#### Exercise:
Using the listing below, print exactly everything from the line with "You are a computer-use" down to the line with "Instruction: Open view settings gear icon", both included, and nothing more.

#### Exercise data:
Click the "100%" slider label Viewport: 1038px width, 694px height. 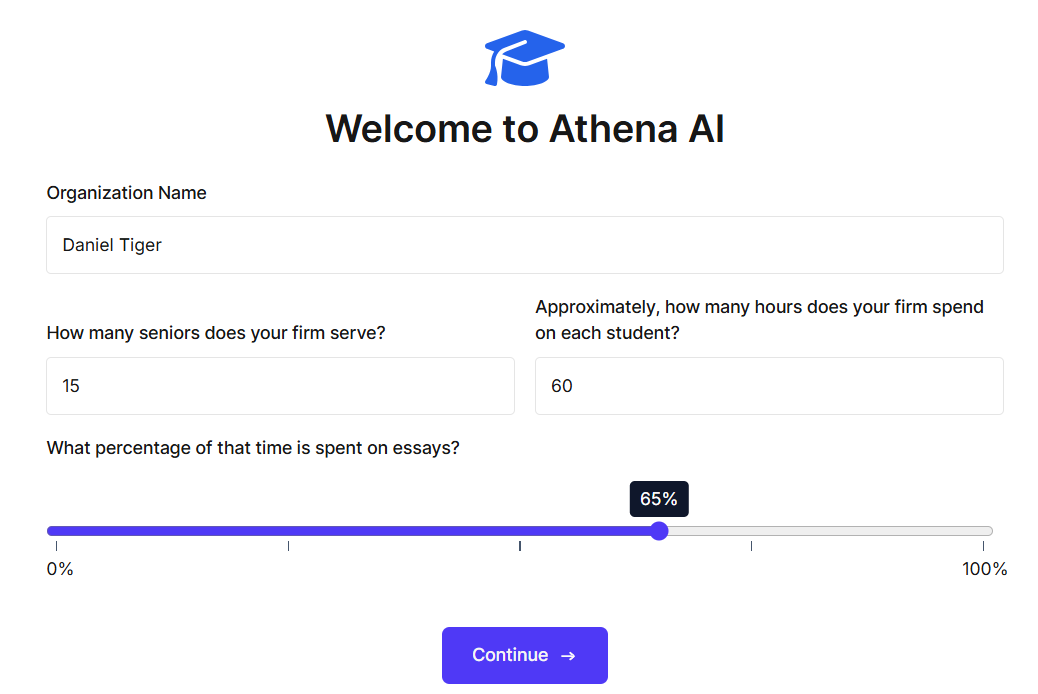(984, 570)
...
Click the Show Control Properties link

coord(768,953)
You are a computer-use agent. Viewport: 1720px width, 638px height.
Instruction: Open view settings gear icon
...
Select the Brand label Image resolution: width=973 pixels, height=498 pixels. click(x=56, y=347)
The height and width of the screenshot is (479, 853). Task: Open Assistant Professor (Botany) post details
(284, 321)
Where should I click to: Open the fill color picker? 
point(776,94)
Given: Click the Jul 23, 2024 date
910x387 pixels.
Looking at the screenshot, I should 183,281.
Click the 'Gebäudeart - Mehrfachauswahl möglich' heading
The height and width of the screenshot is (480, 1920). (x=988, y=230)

#### Exercise output:
You are a computer-use agent. Viewport: 1720px width, 638px height.
Instruction: Open view settings gear icon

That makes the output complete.